Aanvallers verstoppen malware in legitieme versie van CCleaner

Onderzoekers hebben malware aangetroffen in een tweetal legitieme versies van CCleaner, software die gebruikers helpt hun systeem ‘op te schonen’. Het gaat om 32-bit versie van v5.33.6162 van CCleaner en v1.07.3191 van CCleaner Cloud. Opvallend is dat de CCleaner v5.33.6162 via de legitieme downloadserver van softwareontwikkelaar Piriform werd verspreid.

De malware is ontdekt door de Talos Security Intelligence and Research Group van Cisco. De onderzoekers melden dat tijdens een test van nieuw ontwikkelde technologie om exploits te detecteren malware werd aangetroffen in CCleaner 5.33. Piriform, dat in juli werd overgenomen door Avast, meldt in een aparte blogpost dat deze versie is vrijgegeven op 15 augustus en tot 12 september beschikbaar is geweest via zijn downloadserver.

CCleaner Cloud

Piriform meldt dat de malware ook is aangetroffen in CCleaner Cloud v1.07.3191, de cloud gebaseerde versie van CCleaner. Deze versie werd op 24 augustus vrijgegeven en is op 15 september vervangen door een nieuwe versie, waarin de gecompromitteerde code niet aanwezig is.

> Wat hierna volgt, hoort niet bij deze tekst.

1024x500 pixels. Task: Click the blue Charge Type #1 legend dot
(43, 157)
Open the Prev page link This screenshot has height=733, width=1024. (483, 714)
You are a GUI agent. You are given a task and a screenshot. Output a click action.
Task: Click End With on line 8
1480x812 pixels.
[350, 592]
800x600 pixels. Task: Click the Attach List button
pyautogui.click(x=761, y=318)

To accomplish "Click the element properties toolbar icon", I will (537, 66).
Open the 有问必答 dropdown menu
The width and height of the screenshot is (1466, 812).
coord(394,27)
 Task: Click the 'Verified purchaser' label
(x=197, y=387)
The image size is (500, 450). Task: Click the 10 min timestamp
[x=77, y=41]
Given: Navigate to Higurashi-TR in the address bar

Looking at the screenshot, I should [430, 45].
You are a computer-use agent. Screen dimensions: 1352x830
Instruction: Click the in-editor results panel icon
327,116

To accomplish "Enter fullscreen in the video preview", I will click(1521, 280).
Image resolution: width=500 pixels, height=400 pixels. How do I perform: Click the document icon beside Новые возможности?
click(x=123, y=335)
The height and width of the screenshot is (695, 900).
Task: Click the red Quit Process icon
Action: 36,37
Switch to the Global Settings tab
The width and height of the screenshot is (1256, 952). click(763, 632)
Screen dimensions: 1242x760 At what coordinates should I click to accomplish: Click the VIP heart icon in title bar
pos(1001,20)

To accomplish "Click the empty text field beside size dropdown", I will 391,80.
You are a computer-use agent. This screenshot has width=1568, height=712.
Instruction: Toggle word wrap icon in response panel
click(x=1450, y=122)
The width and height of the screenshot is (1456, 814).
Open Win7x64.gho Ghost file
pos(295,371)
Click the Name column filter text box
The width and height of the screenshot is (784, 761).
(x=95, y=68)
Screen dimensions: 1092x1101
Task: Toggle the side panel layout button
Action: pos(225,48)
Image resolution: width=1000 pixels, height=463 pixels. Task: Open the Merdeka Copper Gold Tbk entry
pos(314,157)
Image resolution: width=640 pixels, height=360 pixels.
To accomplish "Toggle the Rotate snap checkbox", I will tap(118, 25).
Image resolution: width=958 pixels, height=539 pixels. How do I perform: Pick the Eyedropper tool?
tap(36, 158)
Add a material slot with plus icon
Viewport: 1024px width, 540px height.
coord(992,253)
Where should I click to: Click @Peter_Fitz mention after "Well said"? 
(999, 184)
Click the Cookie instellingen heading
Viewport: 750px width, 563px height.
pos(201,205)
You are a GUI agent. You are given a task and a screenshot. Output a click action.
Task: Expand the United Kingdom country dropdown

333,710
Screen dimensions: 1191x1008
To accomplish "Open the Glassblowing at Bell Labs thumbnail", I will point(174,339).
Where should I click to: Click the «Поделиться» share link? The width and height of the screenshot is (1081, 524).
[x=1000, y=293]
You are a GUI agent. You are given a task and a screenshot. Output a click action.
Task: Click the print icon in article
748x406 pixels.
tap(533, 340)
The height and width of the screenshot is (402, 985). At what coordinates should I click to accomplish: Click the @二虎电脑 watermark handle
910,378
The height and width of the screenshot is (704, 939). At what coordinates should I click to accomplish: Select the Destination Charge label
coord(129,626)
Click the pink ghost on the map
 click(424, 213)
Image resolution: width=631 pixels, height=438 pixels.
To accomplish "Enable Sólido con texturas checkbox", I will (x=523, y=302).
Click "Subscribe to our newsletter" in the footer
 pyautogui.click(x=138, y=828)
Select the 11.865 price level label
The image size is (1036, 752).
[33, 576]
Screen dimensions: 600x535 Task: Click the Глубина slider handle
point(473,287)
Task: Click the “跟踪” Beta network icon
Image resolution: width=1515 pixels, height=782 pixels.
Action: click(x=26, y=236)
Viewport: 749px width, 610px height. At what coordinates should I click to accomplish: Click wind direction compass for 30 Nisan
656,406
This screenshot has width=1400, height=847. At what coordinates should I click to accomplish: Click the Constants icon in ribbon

De malware heeft volgens Piriform mogelijk ’niet-gevoelige data’ van gebruikers verzameld. Het gaat hierbij ondermeer om de naam van de computer, het IP-adres en een overzicht van zowel geïnstalleerde software, actieve software en aanwezige netwerkadapters. Het bedrijf benadrukt geen aanwijzigingen te hebben dat andere data eveneens is uitgelekt.

Toegang tot de ontwikkelomgeving

Talos vermoedt dat de aanvallers toegang hebben gehad tot een deel van de ontwikkelomgeving van CCleaner en via deze weg malafide code in CCleaner hebben weten te verstoppen. Dit maakte het mogelijk de malware via een legitieme versie van CCleaner die werd aangeboden op de officiële downloadserver van Piriform te verspreiden. Gebruikers van CCleaner v5.33 wordt geadviseerd zo snel mogelijk te updaten naar v5.34, waarin de malafide code niet aanwezig is.